[Collected data entries]

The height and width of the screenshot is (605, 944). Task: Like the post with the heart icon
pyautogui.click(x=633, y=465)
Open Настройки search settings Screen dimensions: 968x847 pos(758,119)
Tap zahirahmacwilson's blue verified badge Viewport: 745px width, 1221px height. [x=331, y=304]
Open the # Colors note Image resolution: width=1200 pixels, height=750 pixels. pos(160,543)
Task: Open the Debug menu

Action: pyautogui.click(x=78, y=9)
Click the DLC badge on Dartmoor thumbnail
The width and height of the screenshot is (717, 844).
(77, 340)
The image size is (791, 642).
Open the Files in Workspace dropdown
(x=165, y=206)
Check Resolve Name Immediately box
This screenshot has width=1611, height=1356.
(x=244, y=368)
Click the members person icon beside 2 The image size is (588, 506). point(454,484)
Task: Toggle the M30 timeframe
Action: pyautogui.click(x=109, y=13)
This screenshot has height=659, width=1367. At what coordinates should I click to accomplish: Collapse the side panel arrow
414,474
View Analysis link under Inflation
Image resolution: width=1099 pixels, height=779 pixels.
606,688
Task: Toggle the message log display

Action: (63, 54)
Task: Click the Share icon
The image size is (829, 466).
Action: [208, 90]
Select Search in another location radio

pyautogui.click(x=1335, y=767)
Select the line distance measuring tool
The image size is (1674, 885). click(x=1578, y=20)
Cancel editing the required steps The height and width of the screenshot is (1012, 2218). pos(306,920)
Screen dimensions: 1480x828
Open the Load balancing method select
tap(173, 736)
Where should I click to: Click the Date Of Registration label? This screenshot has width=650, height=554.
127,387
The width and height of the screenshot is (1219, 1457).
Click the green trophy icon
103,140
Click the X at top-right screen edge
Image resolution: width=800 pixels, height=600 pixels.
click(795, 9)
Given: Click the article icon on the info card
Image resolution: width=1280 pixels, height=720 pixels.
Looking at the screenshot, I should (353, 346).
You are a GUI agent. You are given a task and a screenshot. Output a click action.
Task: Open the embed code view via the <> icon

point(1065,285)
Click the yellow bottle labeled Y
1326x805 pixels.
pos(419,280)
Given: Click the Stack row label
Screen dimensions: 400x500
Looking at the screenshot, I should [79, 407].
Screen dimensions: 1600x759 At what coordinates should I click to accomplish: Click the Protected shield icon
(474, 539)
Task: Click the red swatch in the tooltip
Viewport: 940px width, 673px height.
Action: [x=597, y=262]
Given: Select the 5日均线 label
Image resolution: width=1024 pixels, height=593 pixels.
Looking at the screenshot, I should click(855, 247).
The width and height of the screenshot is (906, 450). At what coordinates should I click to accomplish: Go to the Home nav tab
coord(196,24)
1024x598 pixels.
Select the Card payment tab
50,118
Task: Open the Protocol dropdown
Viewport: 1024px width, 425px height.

__Directions__: Using the data above, print exactly the lines from the line that contains "You are a GUI" through the line that contains "Given: Select the 5日均线 label", with both included.

__Solution__:
You are a GUI agent. You are given a task and a screenshot. Output a click action.
Task: Open the embed code view via the <> icon

point(1065,285)
Click the yellow bottle labeled Y
1326x805 pixels.
pos(419,280)
Given: Click the Stack row label
Screen dimensions: 400x500
Looking at the screenshot, I should [79, 407].
Screen dimensions: 1600x759 At what coordinates should I click to accomplish: Click the Protected shield icon
(474, 539)
Task: Click the red swatch in the tooltip
Viewport: 940px width, 673px height.
Action: [x=597, y=262]
Given: Select the 5日均线 label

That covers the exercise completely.